• Problems to solve:
A: In the passage about the brain, what does the amygdala act like?
B: Print the section of the passage about the brain that begins at the words "Something to Think" and stops after the words "simply be a dog?".
C: Proceed with the passage about the brain from the point where it stops.

• Source document:
▬▬▬

Your brain is also very good at protecting you. It has an amygdala, a tiny almond-shaped part that acts like a smoke alarm. When it senses danger, it takes over and prepares you to fight, run away, or freeze. This kept our ancestors safe from tigers, even if today it sometimes goes off just because you have to give a speech in class.
The brain itself cannot feel pain. Even though it processes pain signals from your whole body, the brain tissue has no pain receptors. This is why surgeons can sometimes perform brain surgery while the patient is awake and talking!
As you go through your day, remember that your brain is listening to everything you do. It is absorbing the world, building new paths, and trying to make sense of the universe. It is the only organ that has named itself!
Something to Think About
If you could swap brains with your pet for one hour, would you still be 'you' inside a dog's body, or would you simply be a dog?

▬▬▬

• Stored data:
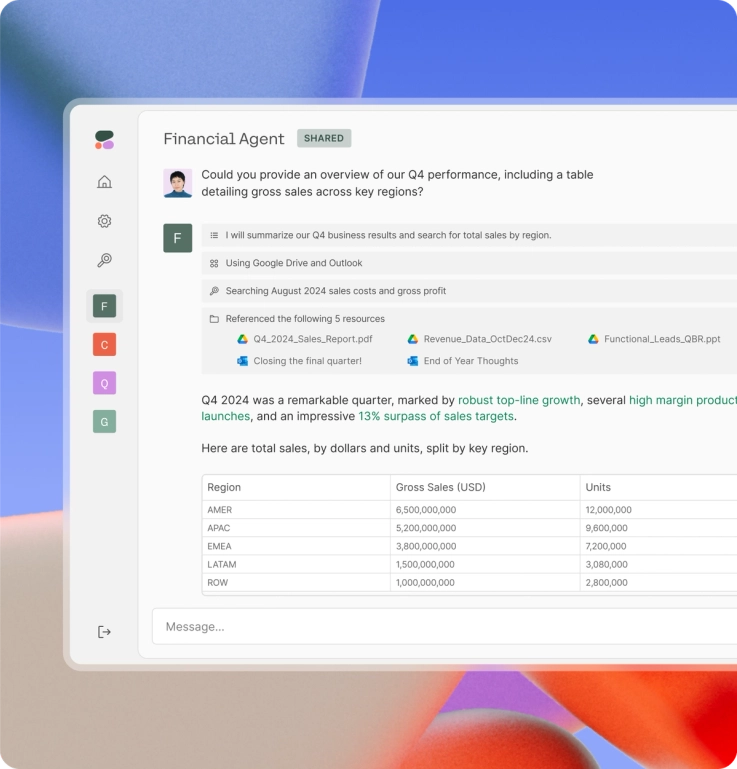Open Revenue_Data_OctDec24.csv resource
The image size is (737, 769).
(x=480, y=339)
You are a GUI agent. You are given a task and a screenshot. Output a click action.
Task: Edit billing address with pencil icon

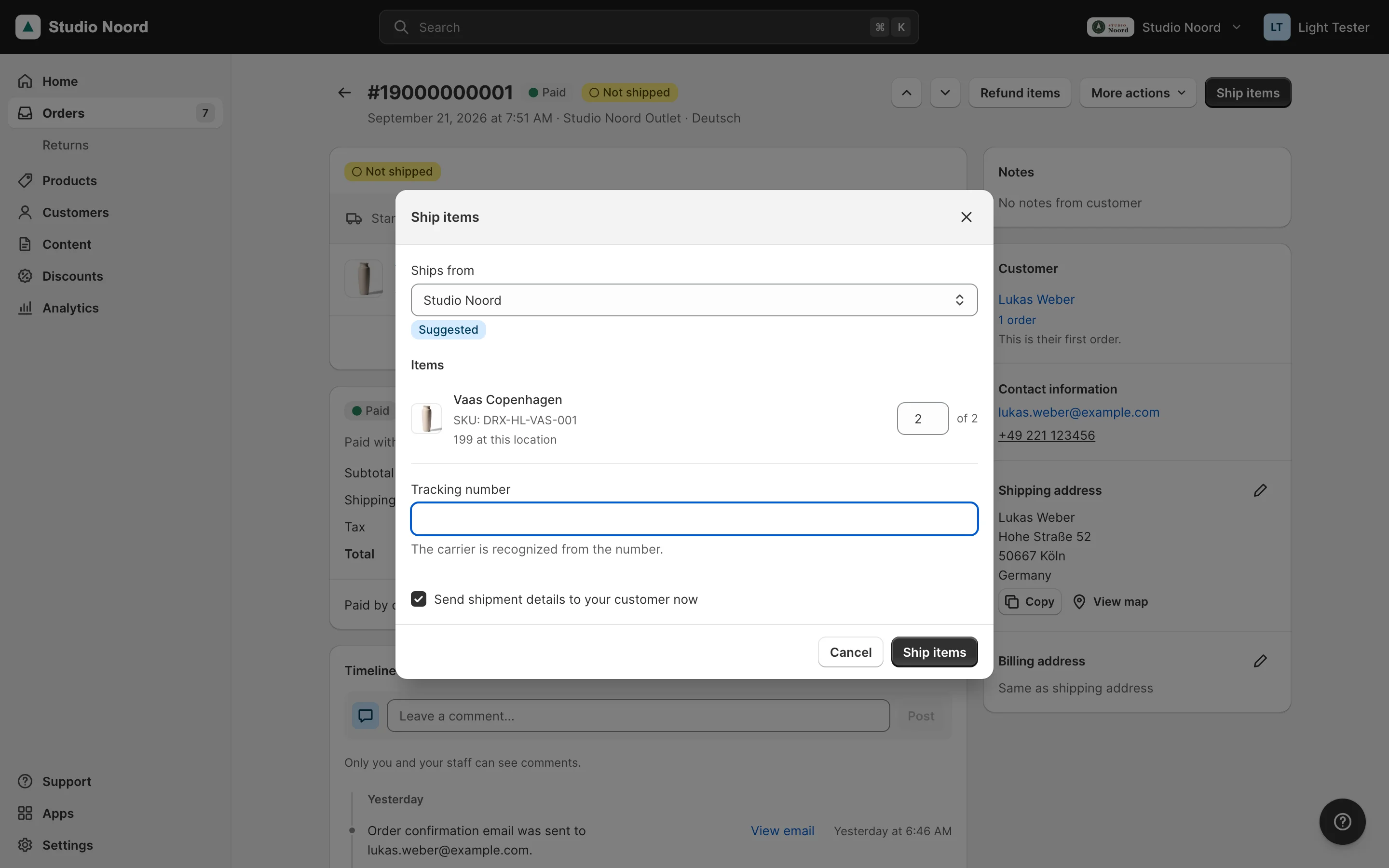[1260, 661]
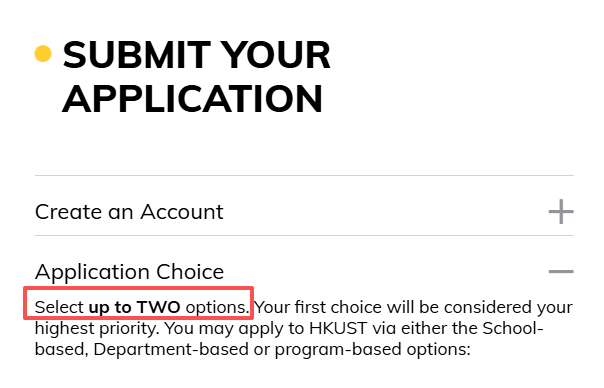Image resolution: width=604 pixels, height=388 pixels.
Task: Click the 'highest priority' text
Action: click(97, 329)
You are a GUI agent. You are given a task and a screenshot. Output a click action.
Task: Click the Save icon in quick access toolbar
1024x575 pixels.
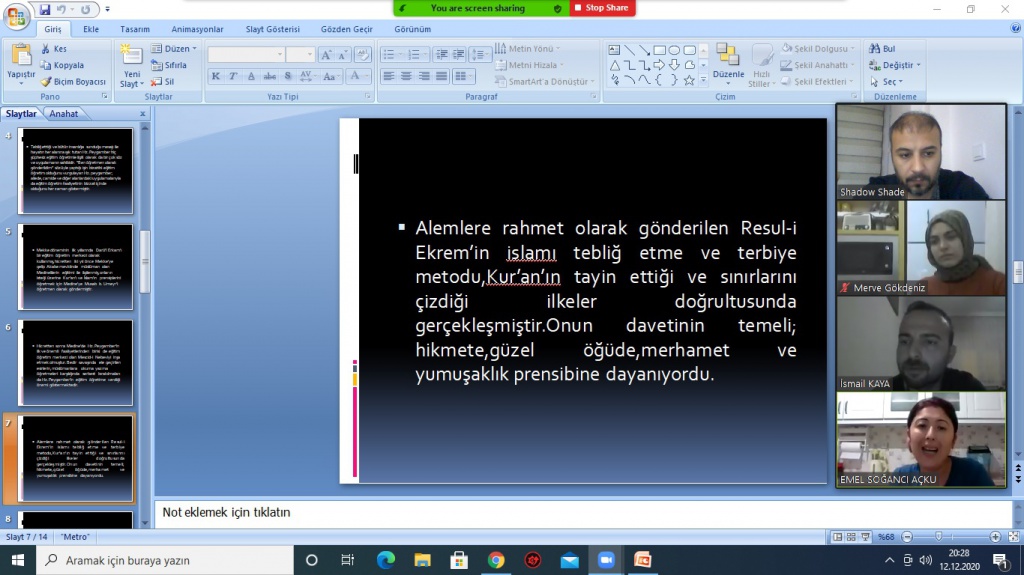(x=45, y=9)
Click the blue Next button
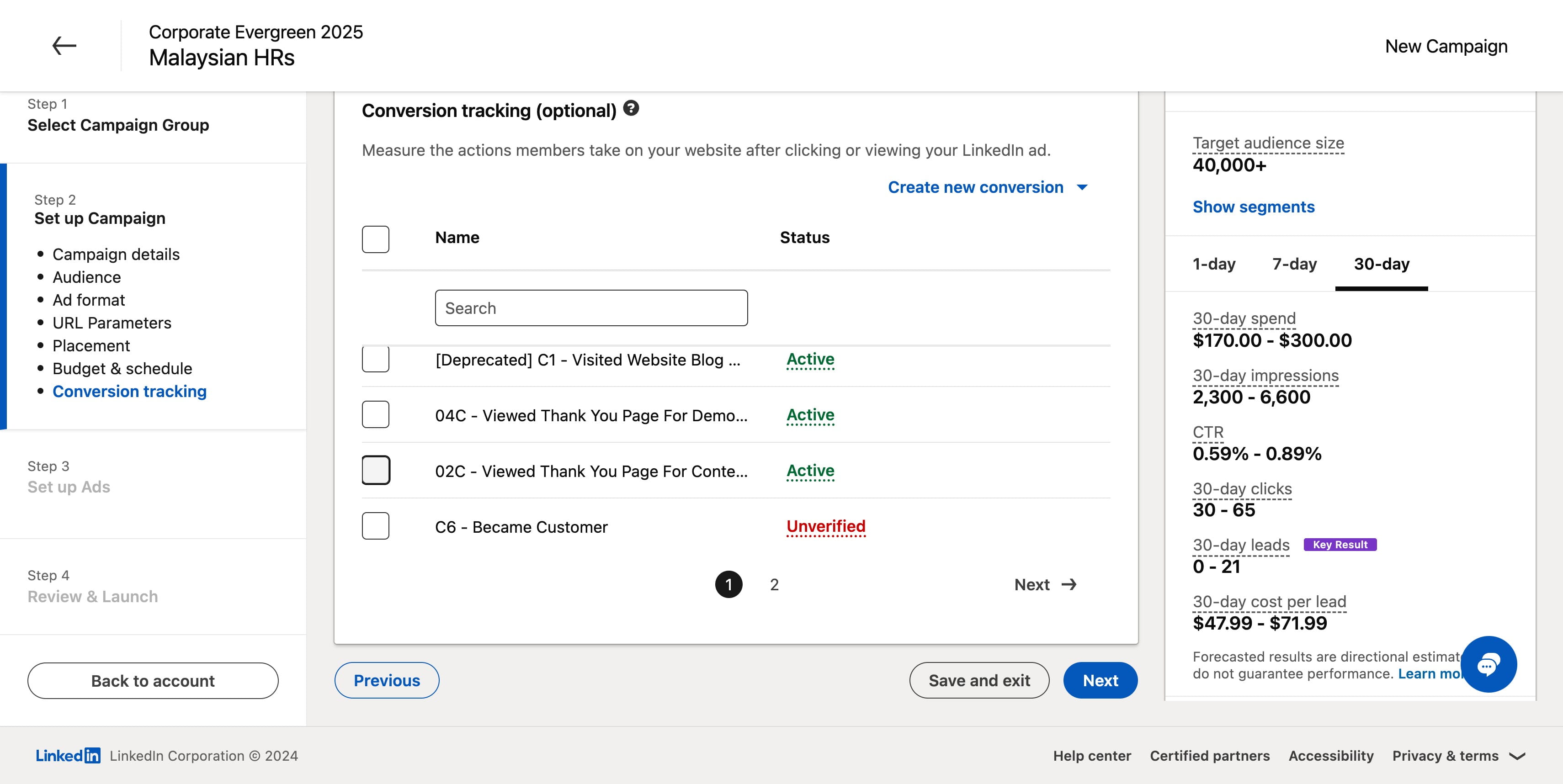The width and height of the screenshot is (1563, 784). (1100, 680)
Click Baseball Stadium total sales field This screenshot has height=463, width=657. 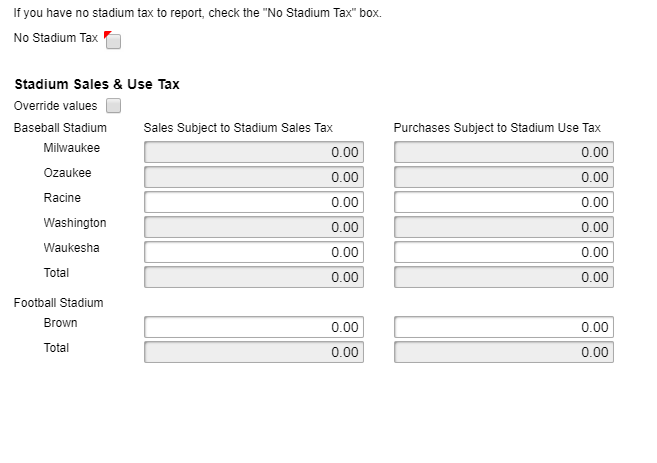(x=254, y=277)
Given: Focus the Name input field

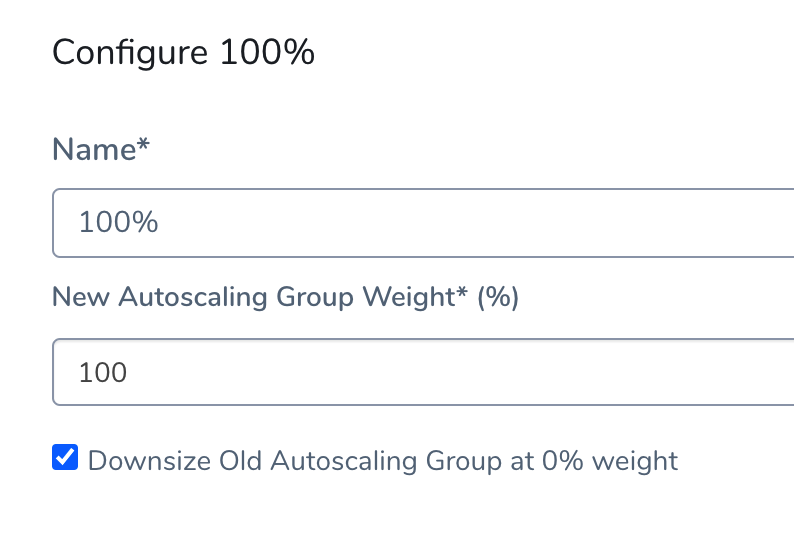Looking at the screenshot, I should click(423, 223).
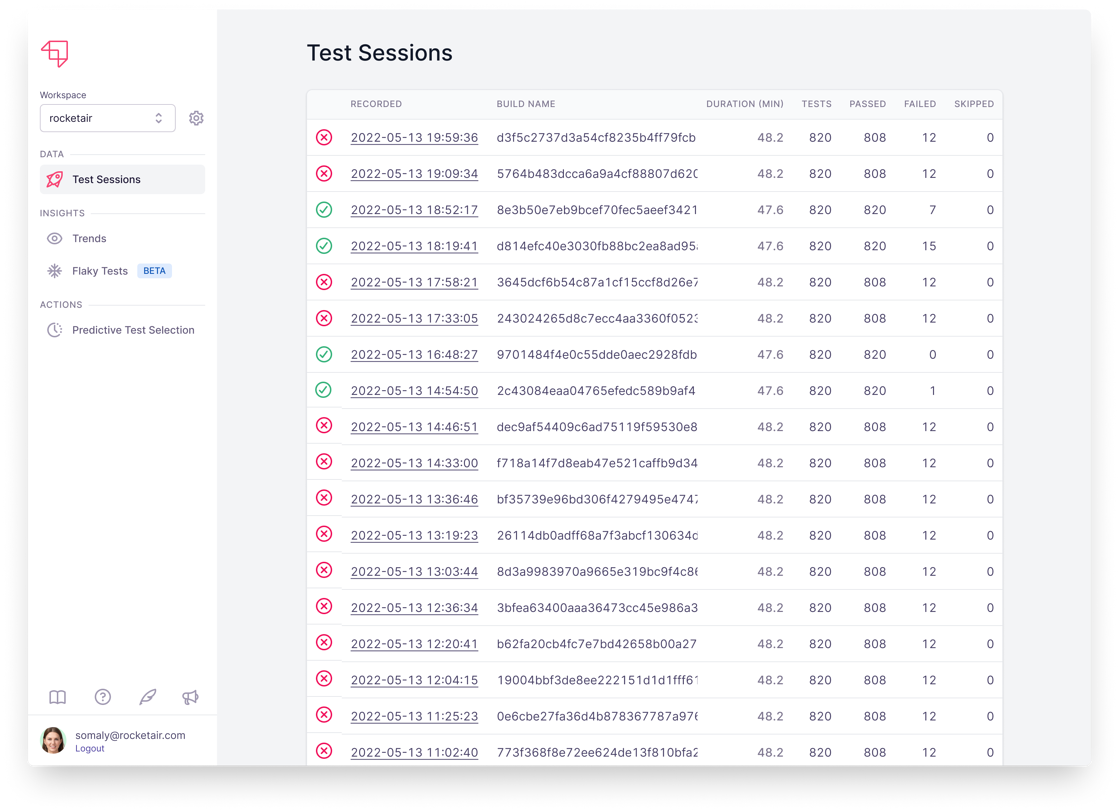This screenshot has height=812, width=1119.
Task: Open documentation via the book icon
Action: pos(57,697)

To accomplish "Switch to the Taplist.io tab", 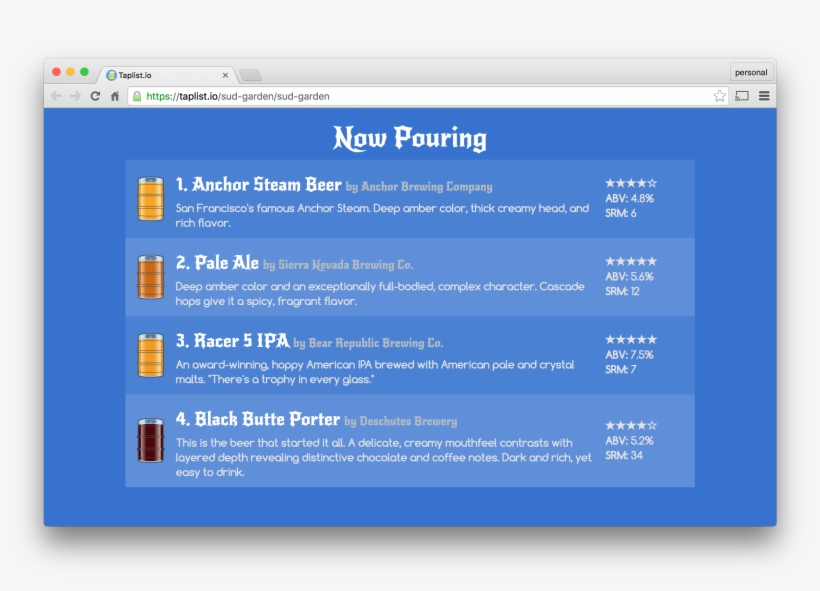I will pos(160,74).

▬▬▬

• Task-by-task answers:
A: It acts like a smoke alarm.

B:
Something to Think About
If you could swap brains with your pet for one hour, would you still be 'you' inside a dog's body, or would you simply be a dog?

C:
There is no right answer to this question. It's something philosophers and scientists have argued about for hundreds of years. What do you think makes you who you are?
Questions About Psychology
Does a bigger brain make you smarter?
Do we really only use 10 percent of our brains?
Can the brain get tired?
The Explorer in the Mirror
The next time you look in the mirror, remember that you are looking at a master of the universe. Behind your eyes is a three-pound wonder that can imagine things that don't exist, remember things from years ago, and ponder its own existence. Your brain is the tool you use to build your world, and the more you use it, the more it grows.